We also investigated FASTA sequence from the previously defined regions (n = 44) in all HPRC assemblies along with nonhuman primate assemblies (n = 18). We processed only those assemblies that span defined regions in a single contig and map to defined breakpoints in T2T-CHM13 coordinates (±100 bp). Next, we transformed observed dinucleotide counts into Z-scores as outlined above. Based on visual inspection, we selected 27/44 regions with observable differences in the size of dinucleotide tracts between human and nonhuman primate assemblies (Supplemental Table S6).

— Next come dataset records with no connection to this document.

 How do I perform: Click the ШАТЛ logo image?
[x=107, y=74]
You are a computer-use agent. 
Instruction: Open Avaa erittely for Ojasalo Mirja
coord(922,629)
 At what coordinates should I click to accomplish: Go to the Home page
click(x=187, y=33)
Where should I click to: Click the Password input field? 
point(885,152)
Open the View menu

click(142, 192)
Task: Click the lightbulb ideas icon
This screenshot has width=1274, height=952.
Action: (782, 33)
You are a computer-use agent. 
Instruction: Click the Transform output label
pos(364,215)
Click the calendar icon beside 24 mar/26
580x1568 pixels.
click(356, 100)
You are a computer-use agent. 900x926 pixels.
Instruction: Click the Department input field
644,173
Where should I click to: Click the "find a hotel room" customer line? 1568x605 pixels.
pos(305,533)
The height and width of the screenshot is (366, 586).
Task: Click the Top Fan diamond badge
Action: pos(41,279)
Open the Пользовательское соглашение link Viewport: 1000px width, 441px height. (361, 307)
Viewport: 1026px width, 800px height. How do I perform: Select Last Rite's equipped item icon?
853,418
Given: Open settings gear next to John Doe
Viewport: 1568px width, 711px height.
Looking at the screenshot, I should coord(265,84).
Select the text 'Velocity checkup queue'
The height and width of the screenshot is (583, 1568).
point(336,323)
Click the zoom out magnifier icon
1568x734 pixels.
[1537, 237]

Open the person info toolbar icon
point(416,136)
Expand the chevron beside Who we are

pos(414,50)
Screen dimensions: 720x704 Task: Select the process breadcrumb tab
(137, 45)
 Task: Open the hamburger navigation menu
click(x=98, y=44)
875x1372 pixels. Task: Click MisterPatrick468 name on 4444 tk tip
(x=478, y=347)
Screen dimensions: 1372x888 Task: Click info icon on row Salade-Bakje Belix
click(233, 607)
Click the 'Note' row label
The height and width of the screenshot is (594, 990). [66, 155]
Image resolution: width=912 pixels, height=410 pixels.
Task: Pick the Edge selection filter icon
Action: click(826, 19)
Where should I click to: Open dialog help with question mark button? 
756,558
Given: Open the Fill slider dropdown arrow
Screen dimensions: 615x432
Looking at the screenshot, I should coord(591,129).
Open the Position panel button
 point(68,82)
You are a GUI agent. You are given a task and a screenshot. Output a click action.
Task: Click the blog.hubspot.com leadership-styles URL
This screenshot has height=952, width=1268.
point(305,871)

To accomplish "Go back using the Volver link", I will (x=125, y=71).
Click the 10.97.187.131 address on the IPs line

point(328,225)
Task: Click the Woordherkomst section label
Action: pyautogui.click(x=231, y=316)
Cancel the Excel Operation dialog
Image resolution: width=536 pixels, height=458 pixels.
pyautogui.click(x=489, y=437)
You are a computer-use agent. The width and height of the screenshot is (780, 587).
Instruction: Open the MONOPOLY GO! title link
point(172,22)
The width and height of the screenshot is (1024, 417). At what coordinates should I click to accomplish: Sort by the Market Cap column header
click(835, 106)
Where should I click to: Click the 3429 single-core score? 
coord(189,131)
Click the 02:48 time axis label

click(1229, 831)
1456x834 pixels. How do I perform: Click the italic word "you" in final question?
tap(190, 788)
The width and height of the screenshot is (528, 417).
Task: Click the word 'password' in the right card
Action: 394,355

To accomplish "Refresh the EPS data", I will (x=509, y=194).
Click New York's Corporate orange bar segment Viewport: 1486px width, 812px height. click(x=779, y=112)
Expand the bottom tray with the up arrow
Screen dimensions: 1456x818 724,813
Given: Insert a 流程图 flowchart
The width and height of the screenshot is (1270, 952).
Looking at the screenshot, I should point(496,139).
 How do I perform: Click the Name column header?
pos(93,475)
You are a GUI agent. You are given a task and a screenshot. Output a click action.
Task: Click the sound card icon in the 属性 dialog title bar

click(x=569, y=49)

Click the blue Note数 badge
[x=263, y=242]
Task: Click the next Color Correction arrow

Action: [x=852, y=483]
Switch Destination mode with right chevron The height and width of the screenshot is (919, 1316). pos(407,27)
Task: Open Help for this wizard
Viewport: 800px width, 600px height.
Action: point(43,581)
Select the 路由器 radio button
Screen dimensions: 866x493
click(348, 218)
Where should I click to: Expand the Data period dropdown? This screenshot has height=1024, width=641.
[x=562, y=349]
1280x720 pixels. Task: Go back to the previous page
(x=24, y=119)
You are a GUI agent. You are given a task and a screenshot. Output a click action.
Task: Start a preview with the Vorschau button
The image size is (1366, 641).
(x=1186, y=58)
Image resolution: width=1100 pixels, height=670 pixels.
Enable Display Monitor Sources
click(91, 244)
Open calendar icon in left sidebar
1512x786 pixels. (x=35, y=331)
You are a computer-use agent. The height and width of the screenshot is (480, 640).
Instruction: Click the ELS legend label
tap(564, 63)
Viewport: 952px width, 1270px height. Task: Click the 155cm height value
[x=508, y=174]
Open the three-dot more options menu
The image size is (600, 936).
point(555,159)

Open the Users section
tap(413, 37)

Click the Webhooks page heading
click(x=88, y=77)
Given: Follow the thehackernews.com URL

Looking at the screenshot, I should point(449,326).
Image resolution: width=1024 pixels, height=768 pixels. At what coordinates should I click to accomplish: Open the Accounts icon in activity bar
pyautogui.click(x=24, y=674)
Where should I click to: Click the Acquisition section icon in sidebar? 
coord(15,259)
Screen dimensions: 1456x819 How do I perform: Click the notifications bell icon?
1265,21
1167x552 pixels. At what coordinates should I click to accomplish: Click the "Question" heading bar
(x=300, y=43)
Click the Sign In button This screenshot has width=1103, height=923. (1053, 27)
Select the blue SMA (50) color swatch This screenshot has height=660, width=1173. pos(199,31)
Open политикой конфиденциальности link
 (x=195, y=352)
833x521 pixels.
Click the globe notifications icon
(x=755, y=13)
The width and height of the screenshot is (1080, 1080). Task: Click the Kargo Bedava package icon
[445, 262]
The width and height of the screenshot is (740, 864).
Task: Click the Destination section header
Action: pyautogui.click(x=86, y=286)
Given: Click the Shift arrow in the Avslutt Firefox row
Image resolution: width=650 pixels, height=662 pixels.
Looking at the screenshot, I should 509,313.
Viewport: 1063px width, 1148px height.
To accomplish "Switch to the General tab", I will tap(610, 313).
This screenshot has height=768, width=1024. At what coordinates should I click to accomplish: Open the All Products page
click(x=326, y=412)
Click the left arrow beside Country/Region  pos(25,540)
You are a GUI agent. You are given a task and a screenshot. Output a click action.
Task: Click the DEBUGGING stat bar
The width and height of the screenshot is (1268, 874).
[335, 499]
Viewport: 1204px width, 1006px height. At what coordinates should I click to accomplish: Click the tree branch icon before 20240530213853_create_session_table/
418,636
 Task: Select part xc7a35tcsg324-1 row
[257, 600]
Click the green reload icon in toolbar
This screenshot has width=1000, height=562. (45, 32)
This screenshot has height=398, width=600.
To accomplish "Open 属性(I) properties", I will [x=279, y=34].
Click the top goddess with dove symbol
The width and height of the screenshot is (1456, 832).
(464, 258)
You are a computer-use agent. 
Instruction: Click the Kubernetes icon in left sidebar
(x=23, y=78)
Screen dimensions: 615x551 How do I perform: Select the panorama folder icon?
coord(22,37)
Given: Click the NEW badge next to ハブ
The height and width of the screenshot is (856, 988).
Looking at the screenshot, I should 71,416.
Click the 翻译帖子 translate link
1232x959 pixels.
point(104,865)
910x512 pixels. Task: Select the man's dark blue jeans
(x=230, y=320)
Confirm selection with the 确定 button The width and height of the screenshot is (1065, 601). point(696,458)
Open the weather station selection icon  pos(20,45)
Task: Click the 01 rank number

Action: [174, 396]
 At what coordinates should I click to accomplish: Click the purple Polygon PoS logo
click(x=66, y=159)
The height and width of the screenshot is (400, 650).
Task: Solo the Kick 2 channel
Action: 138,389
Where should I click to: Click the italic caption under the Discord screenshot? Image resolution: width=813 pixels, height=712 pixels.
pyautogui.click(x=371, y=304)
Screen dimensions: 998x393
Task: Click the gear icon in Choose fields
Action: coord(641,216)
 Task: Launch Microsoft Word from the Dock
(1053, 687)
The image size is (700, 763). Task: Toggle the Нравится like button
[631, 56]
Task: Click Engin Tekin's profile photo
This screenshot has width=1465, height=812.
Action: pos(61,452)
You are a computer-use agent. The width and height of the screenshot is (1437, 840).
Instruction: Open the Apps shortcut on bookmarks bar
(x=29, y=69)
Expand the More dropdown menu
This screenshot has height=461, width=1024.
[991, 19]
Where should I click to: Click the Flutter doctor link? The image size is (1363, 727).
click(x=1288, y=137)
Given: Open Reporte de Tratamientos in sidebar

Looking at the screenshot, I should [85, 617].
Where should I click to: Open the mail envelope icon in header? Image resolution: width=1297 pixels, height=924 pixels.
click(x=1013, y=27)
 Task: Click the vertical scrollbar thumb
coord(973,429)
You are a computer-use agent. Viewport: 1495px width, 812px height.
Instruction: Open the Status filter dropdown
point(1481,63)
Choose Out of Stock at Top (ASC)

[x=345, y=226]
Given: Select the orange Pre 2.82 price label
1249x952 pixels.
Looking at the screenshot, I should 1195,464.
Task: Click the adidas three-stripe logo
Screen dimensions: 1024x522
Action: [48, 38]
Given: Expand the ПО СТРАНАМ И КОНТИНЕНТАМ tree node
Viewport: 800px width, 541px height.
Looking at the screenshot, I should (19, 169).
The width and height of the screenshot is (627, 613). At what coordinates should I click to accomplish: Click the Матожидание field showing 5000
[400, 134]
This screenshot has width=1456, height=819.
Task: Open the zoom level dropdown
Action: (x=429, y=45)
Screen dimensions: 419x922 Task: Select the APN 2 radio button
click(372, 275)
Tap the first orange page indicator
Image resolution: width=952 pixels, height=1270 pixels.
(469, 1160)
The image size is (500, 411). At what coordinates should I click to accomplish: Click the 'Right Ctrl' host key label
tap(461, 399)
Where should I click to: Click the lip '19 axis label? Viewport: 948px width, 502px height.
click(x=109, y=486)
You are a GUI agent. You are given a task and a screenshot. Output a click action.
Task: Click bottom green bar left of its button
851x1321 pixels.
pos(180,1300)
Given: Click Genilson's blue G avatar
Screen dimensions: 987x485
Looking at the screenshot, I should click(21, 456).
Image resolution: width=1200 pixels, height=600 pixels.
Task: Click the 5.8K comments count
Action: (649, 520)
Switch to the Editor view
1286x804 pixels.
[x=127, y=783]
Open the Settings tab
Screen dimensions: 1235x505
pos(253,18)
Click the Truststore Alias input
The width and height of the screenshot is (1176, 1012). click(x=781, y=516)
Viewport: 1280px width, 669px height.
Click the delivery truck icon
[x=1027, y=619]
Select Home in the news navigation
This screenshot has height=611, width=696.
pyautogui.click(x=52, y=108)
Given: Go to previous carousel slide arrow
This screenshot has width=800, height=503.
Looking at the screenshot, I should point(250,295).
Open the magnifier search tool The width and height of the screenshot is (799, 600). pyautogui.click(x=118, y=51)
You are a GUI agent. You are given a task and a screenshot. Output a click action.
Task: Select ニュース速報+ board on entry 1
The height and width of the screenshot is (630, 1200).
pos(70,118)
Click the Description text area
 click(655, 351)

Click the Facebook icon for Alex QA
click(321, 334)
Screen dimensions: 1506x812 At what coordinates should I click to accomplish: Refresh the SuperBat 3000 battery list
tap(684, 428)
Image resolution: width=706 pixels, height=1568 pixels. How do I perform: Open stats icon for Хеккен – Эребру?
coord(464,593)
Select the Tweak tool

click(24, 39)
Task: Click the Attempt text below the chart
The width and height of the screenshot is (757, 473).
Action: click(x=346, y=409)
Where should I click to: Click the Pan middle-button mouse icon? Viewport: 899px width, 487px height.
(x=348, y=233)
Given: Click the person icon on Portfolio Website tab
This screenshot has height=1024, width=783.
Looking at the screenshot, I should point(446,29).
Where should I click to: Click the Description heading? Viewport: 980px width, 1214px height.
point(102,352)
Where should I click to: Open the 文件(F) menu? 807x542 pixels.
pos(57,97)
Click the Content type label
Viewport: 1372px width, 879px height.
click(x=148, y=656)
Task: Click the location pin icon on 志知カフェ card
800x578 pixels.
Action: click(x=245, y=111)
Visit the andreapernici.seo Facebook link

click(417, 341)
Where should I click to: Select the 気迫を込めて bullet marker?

Defining regions of putative structural variation
We examined large contig alignment discontinuities as gaps within a single contig alignment that are <1 Mbp. We classified a contig alignment discontinuity as a “contraction” if the alignment gap (in target sequence coordinates) is larger than the corresponding gap within a contig (in query sequence coordinates) (Fig. 1A, iii). In contrast, we classified a contig alignment discontinuity as an “expansion” if the alignment gap (in target sequence coordinates) is smaller than the corresponding gap within a contig (in query sequence coordinates). The number of unaligned bases is defined as the size of the gap in query sequence coordinates. The predicted size of the contractions and expansions was defined as a difference in size between gap in target and query coordinates. We marked contig alignment discontinuities that are within or close (±1 Mbp) to centromeric satellite DNA (marked as “CENSAT”) because contig assemblies and alignments within and near centromeres are complicated by the repetitive nature of centromeric satellites and high degree of SDs in these regions. We summarized predicted sites of contraction and expansion into a set of nonredundant regions constructed from sites where contraction and expansion are observed in at least five assemblies and the predicted event size is ≥100 bp (Supplemental Table S7).
Detection of CNV regions
To define regions that are likely copy number variable in any given sample, we searched for regions where there are overlapping contig alignments with respect to the T2T-CHM13 (v1.1) reference. In this analysis, we considered only autosomes, and we filtered out regions that overlap centromeric satellites. We opt to validate putative CNV regions using short-read-based copy number profiles obtained for 44/47 HPRC samples. Short Illumina reads were computationally parsed into 36-bp segments and aligned to a hardmasked T2T-CHM13 (v1.1) reference using mrsFAST (Hach et al. 2010), allowing an edit distance of two. Read-depth-based copy number estimates were generated using the FastCN (Pendleton et al. 2018) software package, which uses known copy number stable regions to correct for Illumina sequencing GC bias and convert read depth to diploid copy number over windows containing 500 unmasked base pairs.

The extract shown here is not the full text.